19. yüzyılda Akademik resmin katı kuralcı anlayışından vazgeçip, karanlık atölyelerin dışına çıkan ressamlar da doğanın içinde doğrudan edindikleri izlenimlerini tuvale aktarmaya başladılar. Akademik resmin doğrusal perspektife dayalı, doğayı ölü doğa olarak gören bakışı terk edildi. Gün içinde durmadan değişen ışığı ve doğanın renklerini olabildiğince el çabukluğuyla tablolarına aktardılar. Anlık doğal izlenimi tabloya aktaran bu ressamların yapıtları, bir bitmemişlik duygusu uyandırıyordu. Bu yüzden bir eleştirmen Claude Monet’nin “Gündoğumu” (1872) resmini izledikten sonra gazetedeki köşesinde şöyle yazıyordu: bitmemişlik duygusu uyandırıyor; düpedüz izlenimden ibaret.” Bir eleştirel yargı, daha sonra bu akımın, yani “izlenimcilik”in adı haline gelecekti.

Evet, doğa bitmemişlik duygusu uyandırıyor; doğa ve doğanın içinde beliren toplum bitmiş tükenmiş, kemale ermiş bir şey değil; bir süreç olarak doğa ve toplum durmadan yeni fenomenlerle, yeni oluşlarla bizleri şaşırtmaya devam ediyor.

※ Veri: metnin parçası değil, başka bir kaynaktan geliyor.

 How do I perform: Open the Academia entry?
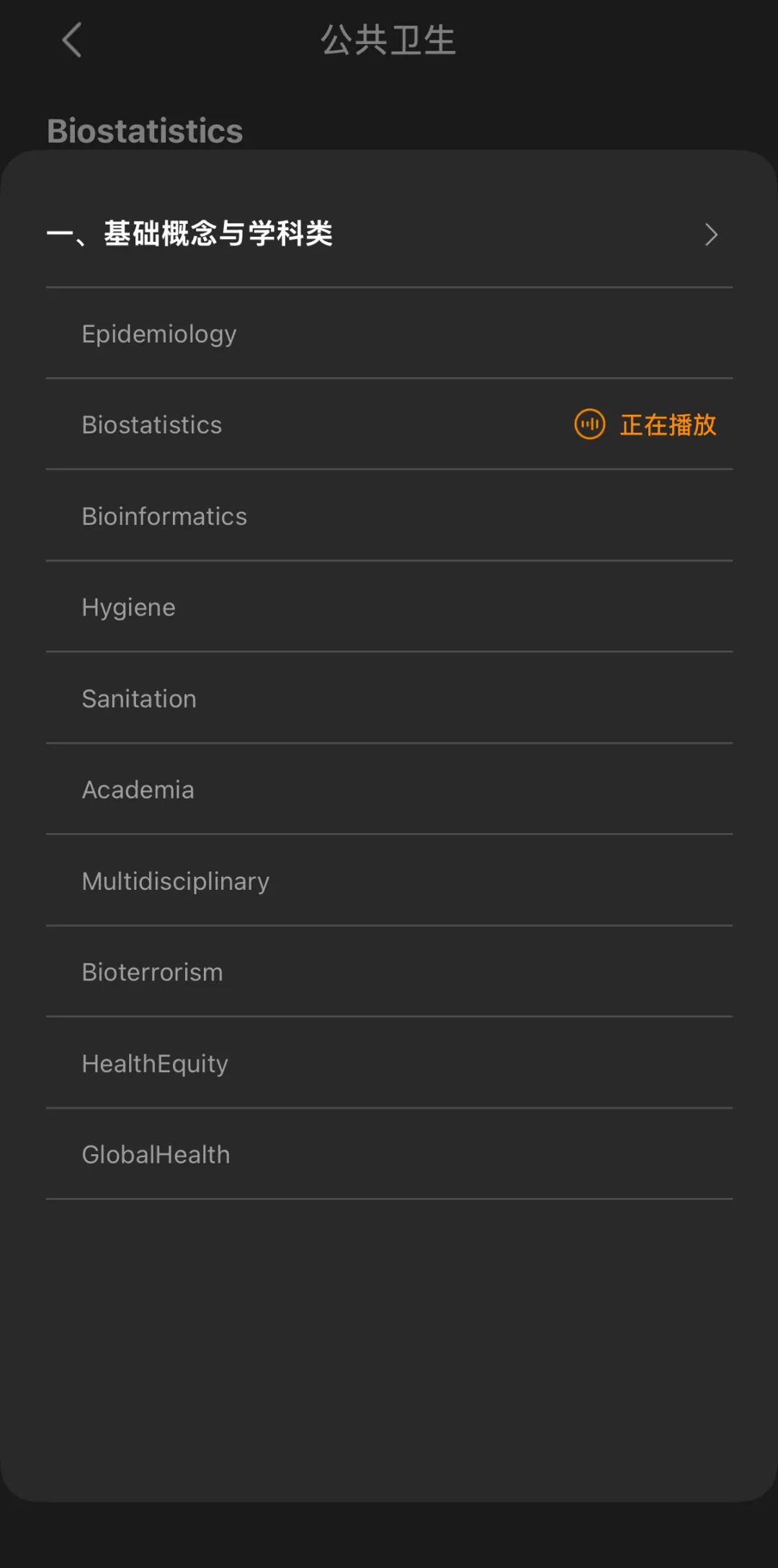tap(138, 790)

Yaşama kalıplaşmış söz dağarcığımızdan hazır giysiler giydirmek yerine yaşamın oluş halini yansıtacak yeni kavramlar icat etmeliyiz.

Deleuze’ün dediği gibi: “Yazmak, yaşanmış bir malzemeye bir biçim, bir ifade biçimi dayatmak değildir…Bir süreçtir, diğer bir deyişle yaşanabilir ile yaşanmış olanı boydan boya kat eden bir yaşam geçişidir. Yazı oluştan ayrılamaz.” Yazı ve sanat, bu oluş halini, bitmemişliliği yansıtacak yeni, yabancı bir dil yaratmayı gerektiriyor. Turner’ın kendisini, fırtınanın ortasındaki bir geminin direğine bağlaması gibi, yeni bir dil yaratmak için bir oluş olarak yaşamın tam göbeğine yerleştirmeliyiz kendimizi; zira yaşam, olup bitmiş şeylerin seyredilebileceği kıyısı olmayan bir nehirdir.